The 12 Points plan: a high-risk jazz venture where all acts are equal
The jazz festival – this year in Umea in Sweden – puts 12 new acts on stage with equal billing and charges just €20 for a ticket. The crowds are open-minded and the artists are wary of genre
Umea is a music town. Metal monsters Meshuggah hail from this neat, low-rise city of 117,000, huddled on the jagged shoreline of the Gulf of Bothnia in northern Sweden. One of the city’s most popular attractions is the very rock’n’roll Guitars Museum.

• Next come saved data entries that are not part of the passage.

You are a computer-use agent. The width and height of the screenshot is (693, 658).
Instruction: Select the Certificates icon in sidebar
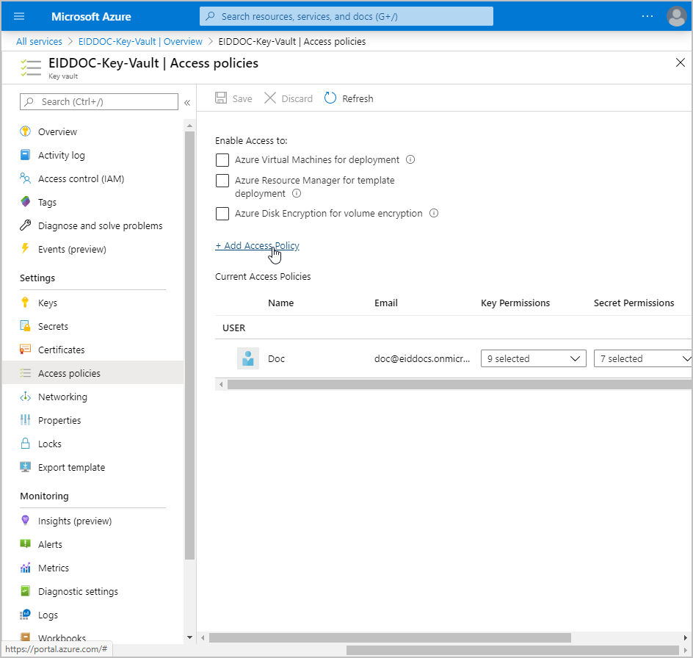click(26, 350)

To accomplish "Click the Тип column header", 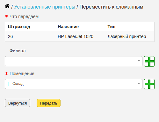I will (112, 27).
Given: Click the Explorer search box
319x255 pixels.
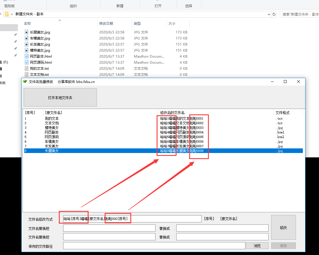Looking at the screenshot, I should (x=299, y=14).
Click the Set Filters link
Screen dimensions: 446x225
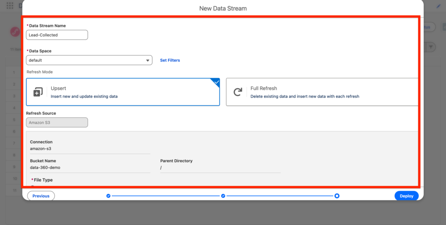point(170,60)
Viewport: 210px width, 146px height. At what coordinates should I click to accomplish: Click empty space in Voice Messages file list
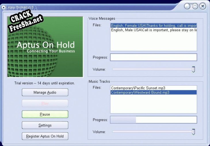tap(153, 42)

This is also a university town, with the lowest average age of any town in Sweden. Its cultural facilities would make many larger cities blush and it is this year’s European Capital of Culture, along with Riga in Latvia. Up here, where the winter is long and the summer days seem to last forever, they like their music. But even for Umea, the arrival of a dozen daring young acts from across Europe represents a rare concentration of talent and creativity.

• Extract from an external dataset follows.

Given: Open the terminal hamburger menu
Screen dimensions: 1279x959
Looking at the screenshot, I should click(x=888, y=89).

It can only be 12 Points, the peripatetic musical showcase with its finger on the grooving pulse of Europe’s new jazz. The festival, the brainchild of promoter and Lyric FM presenter Gerry Godley and his team at Dublin’s Improvised Music Company, has a unique proposition: there are no headliners; all 12 acts receive equal billing and stage time; the facilities are chosen to give young musicians a taste of the professional performance environment; all the participants – musicians, promoters, label bosses, journalists – are encouraged to stay for the entire festival, to make new friends and build new alliances; and, as if to make absolutely sure the festival never stands still, it alternates between Dublin and a new host city every year.
Generous audiences
Last year’s event in Dublin drew sell-out crowds to Temple Bar’s Project Arts Centre for four nights running. Indeed, in a festival that is unusual in many ways, the audiences it attracts make it unique. To buy a ticket when you know little or nothing about the acts performing is a leap of faith that belongs to a particularly open-minded crowd. As the 12 Points brand has gained credibility over the past eight years, so the audiences have become more generous with their ears.

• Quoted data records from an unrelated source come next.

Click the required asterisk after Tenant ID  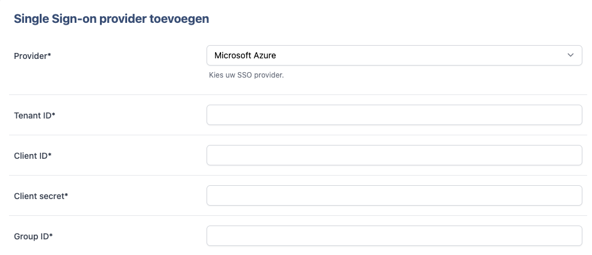(x=54, y=114)
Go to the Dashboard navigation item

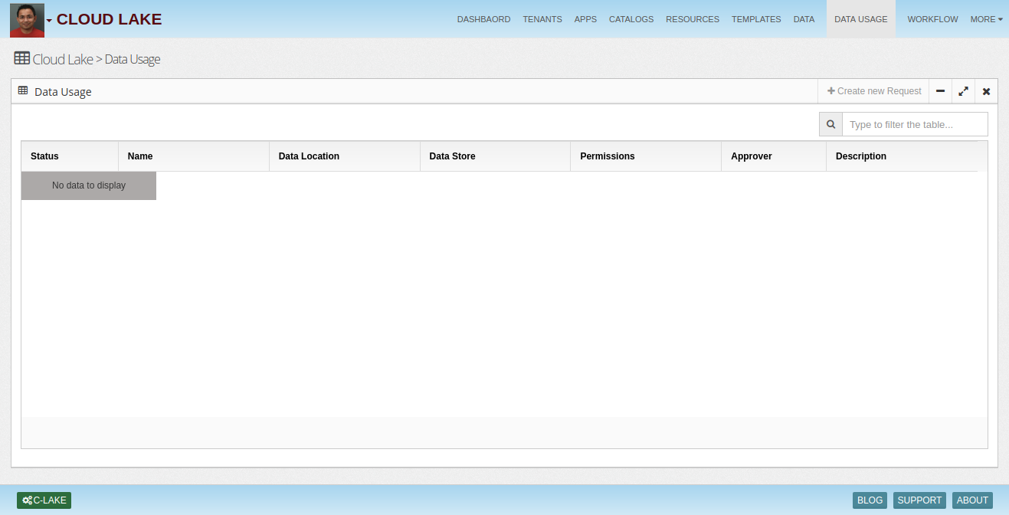[x=483, y=19]
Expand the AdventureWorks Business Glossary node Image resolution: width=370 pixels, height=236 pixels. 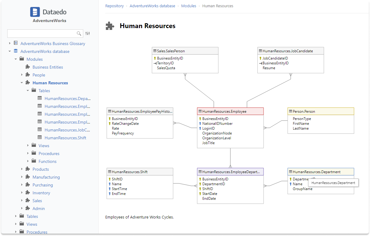(x=10, y=44)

“The historical model of the jazz festival is based on a pyramid, with headline artists and so on,” says Godley. And that’s still important to jazz music, because that’s where stars are created, and big audiences. I like to think of us as a feeder into those festivals. We’re like a mezzanine festival, helping these young artists to make the step up from their local scene to the wider European stage.”
This year’s 12 Points featured acts as diverse as Schnellertollermeier, an intricately raucous krautrock-inflected three-piece from the Swiss Alps, and Marcin Masecki, a classically trained pianist who deconstructs Scarlatti sonatas for fun.
“It’s a great platform to perform your music to see how it resonates,” says Masecki, whose fragmentation of 17th- century harpsichord music, like an ADHD prodigy practising for his next music lesson, draws warm applause from the room, “There’s a lot of love for music in the air.”
“I can see a kind of curiosity,” says Lennart Strömbäck, artistic director of the Umea Jazz Festival and a local fixer for this year’s 12 Points. “The audience are really curious about what’s going on here. They’ve never actually listened to a jazz musician from Austria or Switzerland before, so it’s interesting to see what happens. They can read the vibe in the room, and the presence of the other festival musicians creates a unique atmosphere.”